M. UEMURA: Bien sûr, c’est vrai. Mais vous voyez, on assiste aujourd’hui au Japon à des mouvements nouveaux: des autorités locales et des écoles sont en train de faire des efforts en ce sens. Il faut qu’il y ait quelqu’un qui coordonne ces initiatives. La FJJ vient d’inaugurer au mois de mars dernier, comme l’une des mesures concretes, le « Forum des leaders » tout en réunissant au Centre national d’entraînement de jeunes leaders du Judo venant de tout le pays. Au Forum, on a discuté des plans et actions d’avenir. Le résultat étant très positif, nous entendons continuer en élaborant des mesures concrètes dans des secteurs d’activités différents.

Pour que les enfants s’intéressent au Judo, il est important de faire en sorte qu'ils se mettent en contact avec le « vrai Judo ». Nous pourrions, par exemple, démontrer devant leurs yeux une belle technique, un spectaculaire Ippon. Ils pourront ainsi sentir ce qu’est le Judo. En même temps, il faudra être attentif à l'enseignement, pour qu’ils apprennent la notion de gratitude et respect envers partenaires et enseignants. Nous devrons également leur expliquer, en des termes simples et clairs, ce que c’est « SEIRYOKU ZENYO(la meilleure utilisation de l’énergie) » ou « JITA KYOEI(prospérité mutuelle) ». Encore faut-it leur montrer la façon de faire le REI(salut) correctement. Ce devrait être, non pas ceux qui simplement « conaissesnt » le Judo, mais ceux qui « savent montrer le vrai Judo » qui enseignent les enfants. Nous demanderons des anciens Judokas de grades élevés d’aider à enseigner comment faire le REI.

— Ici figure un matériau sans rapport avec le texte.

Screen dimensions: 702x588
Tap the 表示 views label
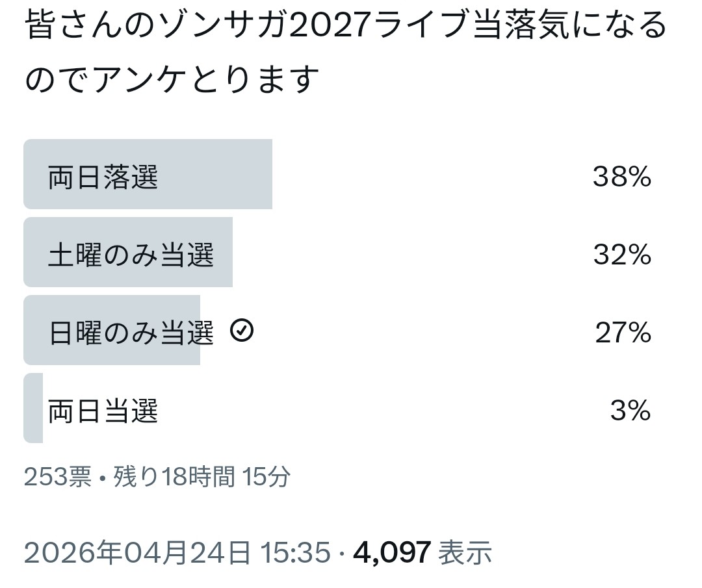click(x=465, y=553)
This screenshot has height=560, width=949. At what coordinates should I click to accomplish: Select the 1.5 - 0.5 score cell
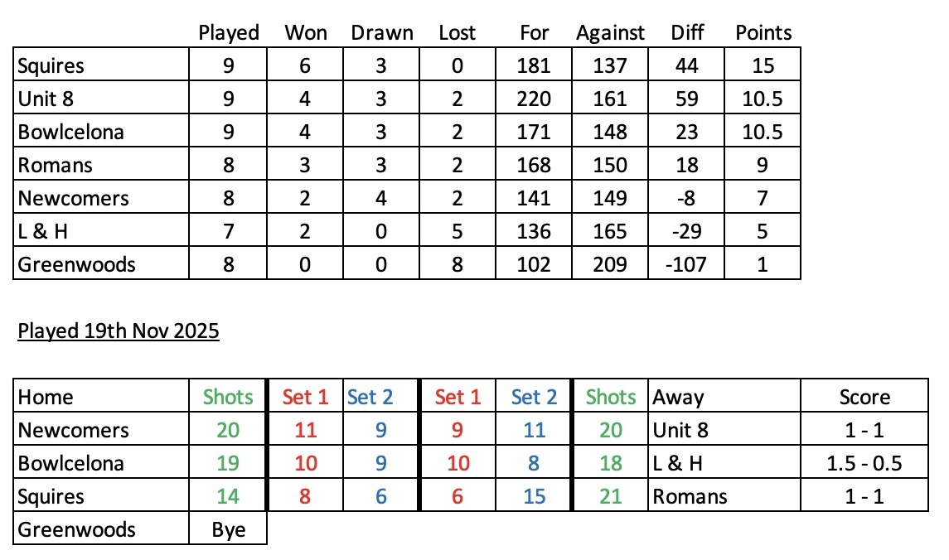click(864, 463)
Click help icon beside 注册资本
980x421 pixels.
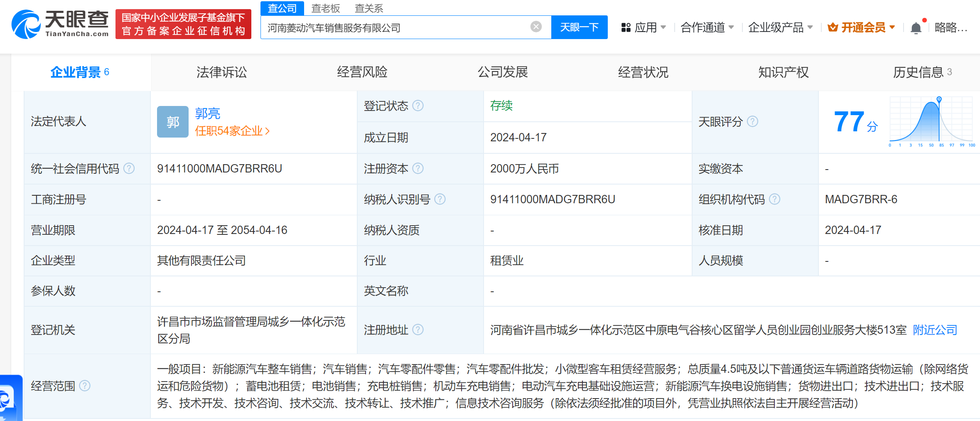(418, 168)
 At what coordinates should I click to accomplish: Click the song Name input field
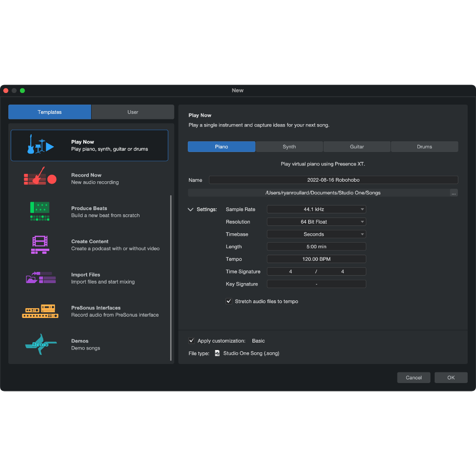tap(333, 180)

Des débats internationaux sur la façon de réaliser le “vrai Judo” sont nécessaires

Question: Que pensez-vous du Judo, qui est maintenant devenu très internationalisé?

M. UEMURA: Le Judo est devenu très populaire dans le monde entier. Mais je ne pense pas que le vrai Judo ait atteint les quatre coins du monde. A cause du changement des règles de compétitions bien détaillés, on voit souvent les deux adversaires d'une compétition qui se mettent dans des positions basses, avec les hanches tirées en arrière, sans saisir le kimono, ou en essayant, dès le commencement, de prendre la jambe de l’adversaire. Cette tendance rend le Judo, dit-on, bizarre et ennuyeux aux yeux des spectateurs. Je voudrais bien voir à ce que les deux adversaires se saisissent mutuellement de manière appropriée et qu'ils appliquent des mouvements rationnels. Il existe un consensus général et international sur l’importance de ce point. C’est ainsi qu’il n’y avait pas de résistance forte contre l’abolition du “YUKO” en tant qu'élément décisif lors d'un combat. Nous, du côté Japonais, ne devrions pas considérer les choses seulement en tant que Japonais ou critiquer les vues parce qu’elles sont en provenance des pays étrangers. L’important, c’est d’approfondir les débats et de se munir des arguments qui pourraient convaincre tout le monde.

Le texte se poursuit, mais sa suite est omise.